= Work order =
Within the entries that follow, show each line where the word "computer" occurs.

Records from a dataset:
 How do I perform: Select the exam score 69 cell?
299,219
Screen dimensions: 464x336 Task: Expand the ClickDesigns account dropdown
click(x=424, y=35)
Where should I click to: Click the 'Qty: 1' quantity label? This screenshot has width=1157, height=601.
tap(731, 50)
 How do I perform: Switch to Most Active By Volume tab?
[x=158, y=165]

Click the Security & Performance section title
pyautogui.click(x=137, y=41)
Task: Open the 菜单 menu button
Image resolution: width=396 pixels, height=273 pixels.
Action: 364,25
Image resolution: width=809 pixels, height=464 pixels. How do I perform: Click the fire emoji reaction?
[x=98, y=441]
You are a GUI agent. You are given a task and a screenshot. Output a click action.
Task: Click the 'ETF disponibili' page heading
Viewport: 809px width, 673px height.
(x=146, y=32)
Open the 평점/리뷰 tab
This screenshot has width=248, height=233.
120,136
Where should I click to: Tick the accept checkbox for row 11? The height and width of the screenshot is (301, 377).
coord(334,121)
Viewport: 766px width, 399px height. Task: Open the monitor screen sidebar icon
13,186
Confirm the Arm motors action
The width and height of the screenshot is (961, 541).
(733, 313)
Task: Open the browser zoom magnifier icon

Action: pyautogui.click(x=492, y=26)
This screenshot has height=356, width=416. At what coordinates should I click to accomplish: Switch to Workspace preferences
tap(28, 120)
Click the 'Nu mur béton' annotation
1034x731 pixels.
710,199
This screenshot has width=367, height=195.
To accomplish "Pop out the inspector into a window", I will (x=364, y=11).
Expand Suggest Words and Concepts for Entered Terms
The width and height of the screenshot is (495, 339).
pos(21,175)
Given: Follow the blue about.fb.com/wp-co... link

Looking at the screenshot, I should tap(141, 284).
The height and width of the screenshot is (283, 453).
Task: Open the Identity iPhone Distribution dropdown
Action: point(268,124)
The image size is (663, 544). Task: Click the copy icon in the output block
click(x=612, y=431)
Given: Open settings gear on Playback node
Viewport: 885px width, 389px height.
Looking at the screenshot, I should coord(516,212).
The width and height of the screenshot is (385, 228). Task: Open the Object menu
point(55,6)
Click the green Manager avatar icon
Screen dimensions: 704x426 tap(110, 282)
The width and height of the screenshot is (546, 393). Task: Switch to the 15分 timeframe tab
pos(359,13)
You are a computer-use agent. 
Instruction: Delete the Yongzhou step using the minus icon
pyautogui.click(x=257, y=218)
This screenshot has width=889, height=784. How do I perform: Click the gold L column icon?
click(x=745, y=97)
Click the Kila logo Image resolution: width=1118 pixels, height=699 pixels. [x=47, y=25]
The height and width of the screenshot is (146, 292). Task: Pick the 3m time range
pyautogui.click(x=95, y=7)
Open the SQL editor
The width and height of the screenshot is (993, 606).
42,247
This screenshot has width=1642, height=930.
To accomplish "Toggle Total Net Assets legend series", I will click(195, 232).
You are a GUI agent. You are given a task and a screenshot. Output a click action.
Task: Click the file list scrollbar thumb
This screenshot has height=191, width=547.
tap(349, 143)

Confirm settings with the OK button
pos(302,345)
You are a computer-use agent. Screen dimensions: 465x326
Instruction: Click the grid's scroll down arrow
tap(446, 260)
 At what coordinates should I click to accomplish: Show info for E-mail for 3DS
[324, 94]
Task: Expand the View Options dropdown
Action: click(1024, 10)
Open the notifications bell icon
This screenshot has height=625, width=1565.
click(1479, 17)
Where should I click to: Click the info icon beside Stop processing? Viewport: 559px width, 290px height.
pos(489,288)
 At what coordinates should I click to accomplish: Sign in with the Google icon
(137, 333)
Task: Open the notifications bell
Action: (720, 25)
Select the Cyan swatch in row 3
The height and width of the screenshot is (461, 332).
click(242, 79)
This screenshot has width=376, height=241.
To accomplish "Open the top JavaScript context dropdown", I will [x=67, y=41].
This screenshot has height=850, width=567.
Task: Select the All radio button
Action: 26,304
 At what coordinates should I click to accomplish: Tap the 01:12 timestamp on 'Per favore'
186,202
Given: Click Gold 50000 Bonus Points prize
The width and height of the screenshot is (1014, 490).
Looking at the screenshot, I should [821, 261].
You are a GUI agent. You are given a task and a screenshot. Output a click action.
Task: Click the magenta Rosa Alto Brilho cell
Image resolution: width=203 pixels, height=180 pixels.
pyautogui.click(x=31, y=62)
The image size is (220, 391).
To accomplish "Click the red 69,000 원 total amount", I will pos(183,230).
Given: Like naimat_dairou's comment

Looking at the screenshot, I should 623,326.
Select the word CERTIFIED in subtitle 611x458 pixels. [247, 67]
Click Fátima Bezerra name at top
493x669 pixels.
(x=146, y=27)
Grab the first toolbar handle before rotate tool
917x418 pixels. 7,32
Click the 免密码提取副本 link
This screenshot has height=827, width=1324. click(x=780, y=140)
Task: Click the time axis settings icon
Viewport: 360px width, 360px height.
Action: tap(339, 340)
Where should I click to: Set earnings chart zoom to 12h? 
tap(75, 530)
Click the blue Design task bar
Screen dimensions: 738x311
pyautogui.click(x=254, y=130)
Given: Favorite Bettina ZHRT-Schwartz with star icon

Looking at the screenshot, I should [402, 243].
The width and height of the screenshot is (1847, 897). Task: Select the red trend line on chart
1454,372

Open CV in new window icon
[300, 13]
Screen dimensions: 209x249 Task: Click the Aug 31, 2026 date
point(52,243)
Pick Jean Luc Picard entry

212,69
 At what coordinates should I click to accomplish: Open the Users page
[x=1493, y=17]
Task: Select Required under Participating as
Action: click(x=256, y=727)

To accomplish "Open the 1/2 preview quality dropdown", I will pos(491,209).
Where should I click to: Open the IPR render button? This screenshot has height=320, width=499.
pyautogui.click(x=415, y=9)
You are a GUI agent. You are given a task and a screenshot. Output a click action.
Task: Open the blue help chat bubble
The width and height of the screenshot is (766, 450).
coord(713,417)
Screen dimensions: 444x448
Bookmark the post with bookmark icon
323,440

= Solution for this exercise =
You are a computer-use agent. 
You are a computer-use agent. Screen dimensions: 465x326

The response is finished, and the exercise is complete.